Hardest hit were the caramelized plantains, a Latin American specialty that delivers as much sweetness as a packet of sugar dumped on the tongue. They're especially good for the chewy bits that appear after they hang out with butter in a hot pan. But ours had softened, and too much honey and too little chipotle butter left them as sugary as that packet. The tacos al pastor might have been better hot than at room temperature, but that wouldn't have intensified the sliced pork, which hardly whispered of achiote paste, cumin and cinnamon. Mexico City-style corn on the cob was also meek, dusted with cotija cheese and brown powder that I later learned was chiles, cumin and cloves, but the only flavor that came through was the sweetness of the corn. The best dish was the enchiladas, though the green poblano sauce was tamer than a kindergarten teacher on the first day of school.
On a subsequent visit, this time on a busy Saturday night, service also hampered the experience, but for the opposite reason. Food arrived too quickly, water glasses were filled with gymnastics-like maneuvers to reach under menus and around arms, and plates were delivered to the wrong person for all three courses. It would have been thoughtful of the maître d' to tell us about the rooftop terrace, in case we were out-of-towners who didn't know what a lovely spot it is for relaxing before or after a meal, and for the server to more thoroughly explain entrees and mention that chips and salsa were available for the asking, rather than leaving us to wonder why every table around us but ours got some.

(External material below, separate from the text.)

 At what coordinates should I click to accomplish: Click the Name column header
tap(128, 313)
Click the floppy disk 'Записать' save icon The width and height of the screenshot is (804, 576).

With no heat-lamp issues this time, there was no excuse for the food's failures. Thick, brown and packed with pulled chicken, guacamole and tortilla strips, the tortilla soup looked like a cover photo but had all the punch of gravy. (I had a far better bowl, for just over half the price, at Marczyk Fine Foods the next day.) A trio of squash-blossom quesadillas, one of the new dishes on the menu, resembled empanadas, with masa standing in for flour tortillas — but mine were flat, sorry affairs, filled only with cheese and zucchini, not the promised squash blossoms. Garlic-cilantro lemon butter was supposed to melt over my mahi-mahi, but the fish left the kitchen without it, and pomegranate seeds and crema-and-truffle-oil mashed potatoes weren't enough to prop up the dry dish.
The tampiqueña carried hints of what Tamayo could do; the well-seasoned filet mignon was a pleasant change from a kitchen that seemed to have lost its salt shakers. So was the deeply flavored mole, for which chef de cuisine Arnold Rubio (who's been at Tamayo for thirteen years, the past seven in this position) takes three kinds of chiles, two types of chocolate, another twenty-some ingredients and three days to make. Ladled over a cheese enchilada, the mole is the poster child for the kind of complex, authentic Mexican cuisine for which Sandoval is known. It's almost worth risking poor service and the kinds of rowdy guests (read: bachelorette parties) attracted to Tamayo's lengthy tequila menu just to get more of that mole.
Almost. But right now, the million bucks put into Tamayo doesn't look like money well spent.